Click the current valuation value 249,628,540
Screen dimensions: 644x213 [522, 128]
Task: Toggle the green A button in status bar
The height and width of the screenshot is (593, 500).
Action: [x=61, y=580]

*Problem requirements:*
All records above must be printed again, exactly.

*Problem solution:*
Click the current valuation value 249,628,540
Screen dimensions: 644x213 [522, 128]
Task: Toggle the green A button in status bar
The height and width of the screenshot is (593, 500).
Action: [x=61, y=580]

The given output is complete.